> Consigne: Écrivez la suite du texte sur l'attachement des Français à leur région, en partant juste après sa dernière phrase.

Dans les régions (autrefois on écrivait “en province“), le sentiment est différent. Il ne faut pas sous-estimer la force de l’identité régionale. Différentes études du CEVIPOF et de Médiascopie le confirment. Dans mon livre, Conseils régionaux, la politique autrement, en 2010, j’avais abordé ce sentiment d’appartenance, renforcé par les politiques de communication menées par les conseils régionaux depuis leur première élection au suffrage universel direct en 1986. En trois décennies, plusieurs générations de jeunes sont passés par les lycées des régions et cela laisse des traces. Ils se sont appropriés leur territoire en le parcourant avec les TER ou en utilisant par exemple les “pass culture“. Selon un sondage LH2* pour la presse régionale et France bleu, si 68% des Français se déclarent favorables à la réduction des échelons locaux, ils ne veulent pas qu’on touche à leur région, ils sont 54% à refuser l’agrandissement de leur région et 74% à rejeter son rétrécissement, 77% refusent sa disparition pure et simple, 56% y étant même « très défavorables ».

> Données enregistrées:
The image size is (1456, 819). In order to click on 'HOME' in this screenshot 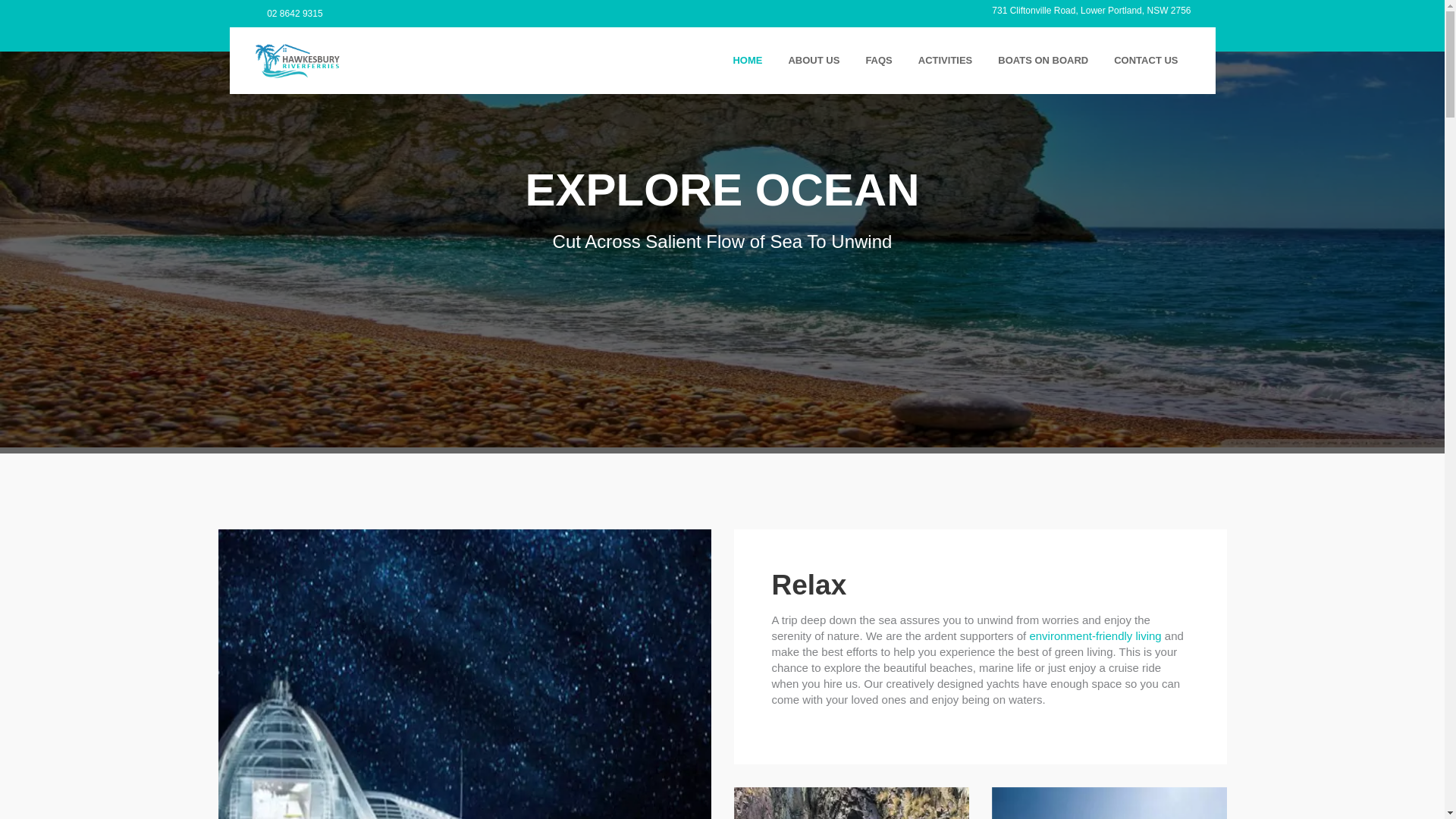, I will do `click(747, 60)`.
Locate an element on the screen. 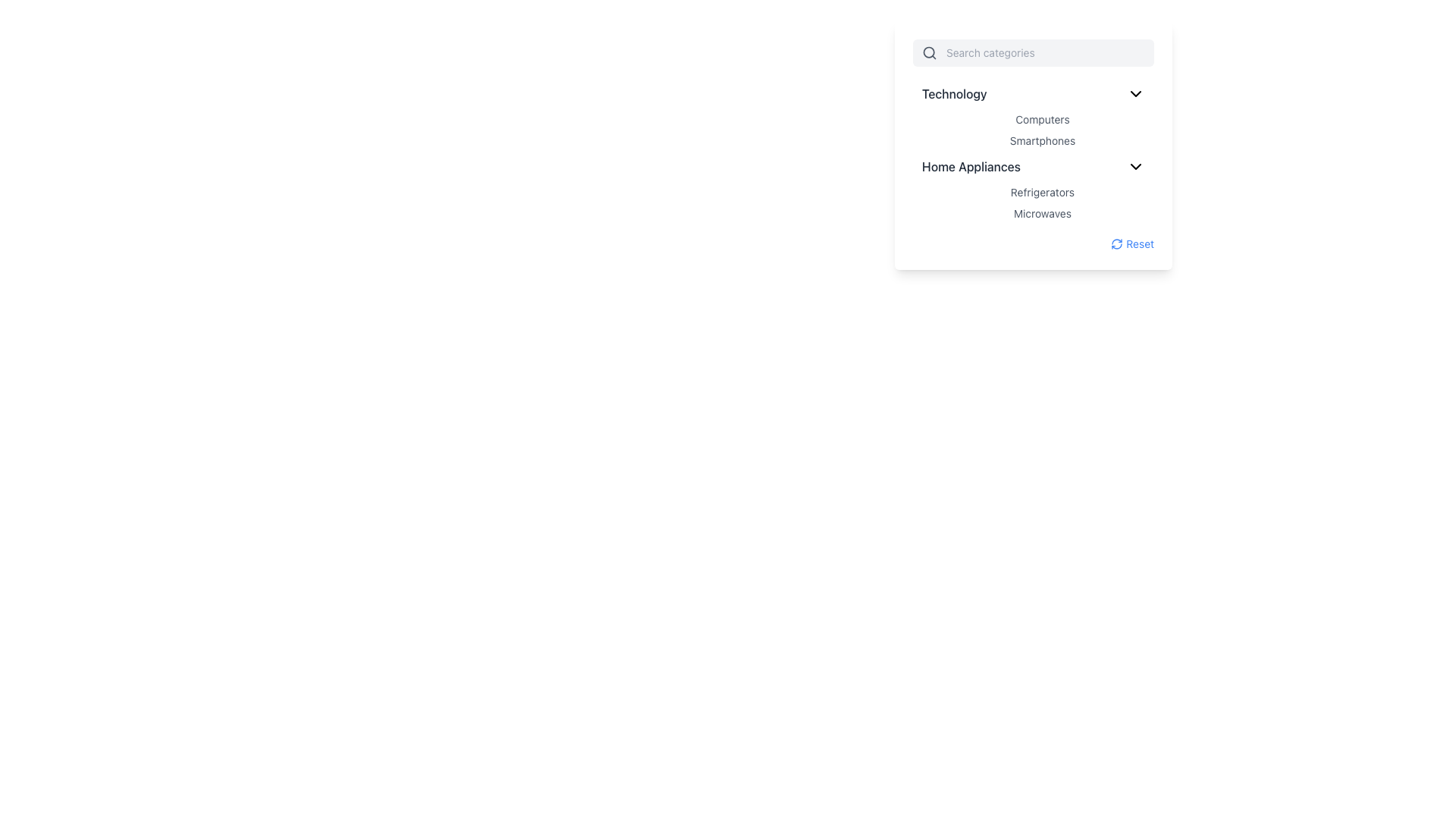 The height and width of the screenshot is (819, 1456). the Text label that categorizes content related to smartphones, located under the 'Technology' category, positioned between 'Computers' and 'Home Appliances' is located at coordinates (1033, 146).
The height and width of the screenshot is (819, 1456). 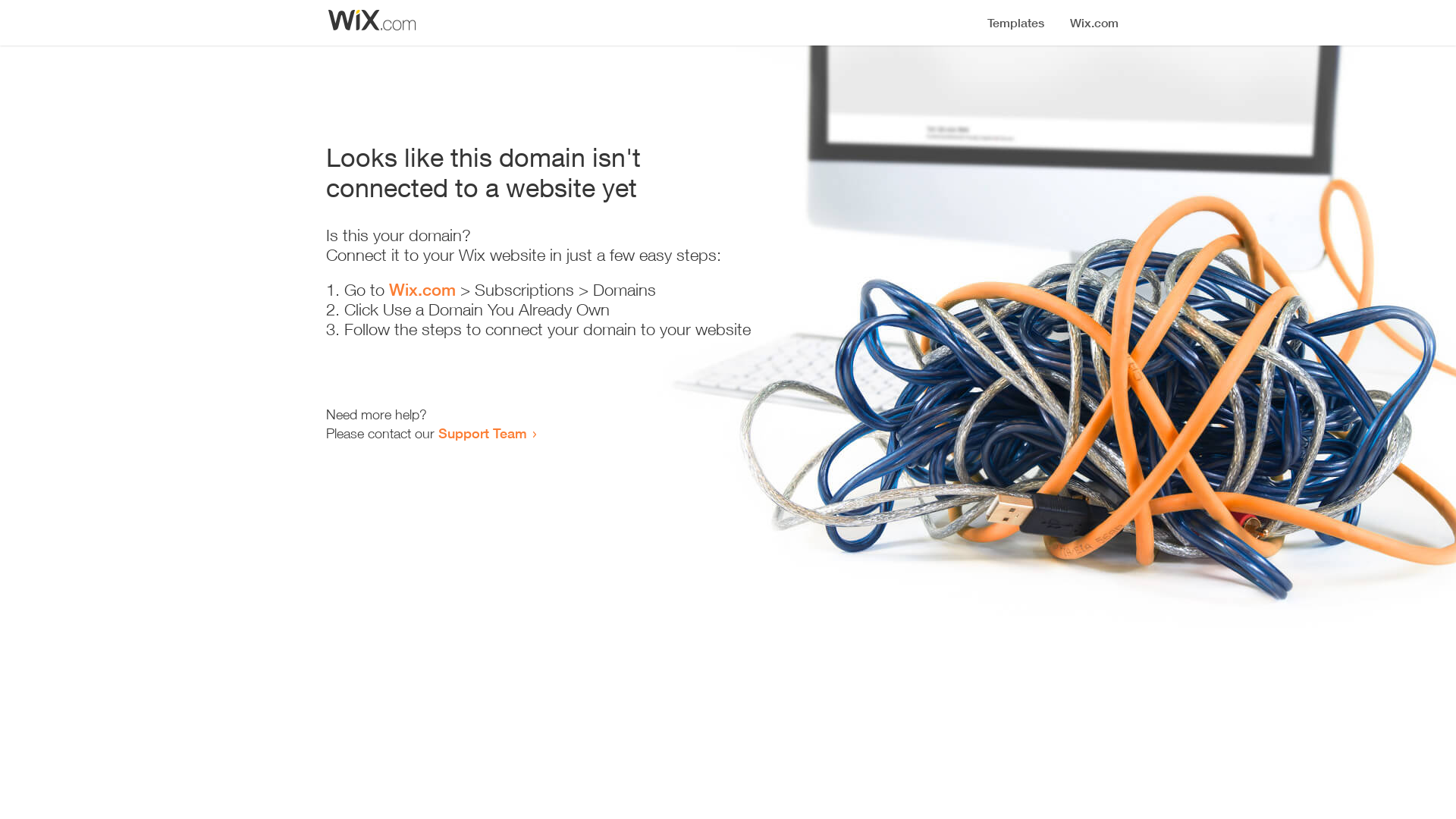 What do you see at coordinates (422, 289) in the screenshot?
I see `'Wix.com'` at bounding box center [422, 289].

> Réponse:
Les présidents de région, très majoritairement socialistes, n’étaient pas demandeurs de cette réforme. Alain Rousset (Aquitaine) ou Jacques Auxiette (Pays-de-la-Loire) avaient même des mots très durs pour fustiger les partisans d’une réduction. Aujourd’hui, le président des Pays-de-la-Loire ne cache plus son agacement et son inquiètude : “Il ne saurait être question d’imposer une carte de Paris, nos régions ne sont pas vouées à une vente à la découpe“. Seuls les présidents François Patriat (Bourgogne, favorable à un rapprochement avec la Franche-Comté en accord avec sa présidente Marie-Guite Dufay), Jean-Pierre Masseret (Lorraine, tendant la main à l’Alsace) et les deux présidents normands, Nicolas Mayer-Rossignol et Laurent Beauvais, s’engagent concrètement. Claude Gewerc (Picardie), qui voit déjà sa région dépecée, a résumé le sentiment général : « Il manque le décodeur ». Le feuilleton ne fait que commencer, mais peut-on croire que “le changement, c’est maintenant“, dans un pays où on n’a même pas réussi à faire disparaître les numéros de département sur les plaques d’immatriculation lors de la création en 2009 du fichier national automobile ?
P.S. : Dans son discours de politique générale, Manuel Valls a déclaré que “le maillage territorial des préfectures, des sous-préfectures, ne sera pas remis en cause“. Que devient l’expérimentation qu’il a lancée en septembre dernier comme ministre de l’intérieur, en Alsace et Lorraine, pour simplifier le réseau des sous-préfectures ?
* Sondage réalisé par internet du 24 février au 3 mars auprès d’un échantillon national de 5 111 personnes, représentatif de l’ensemble de la population française de 18 ans et plus.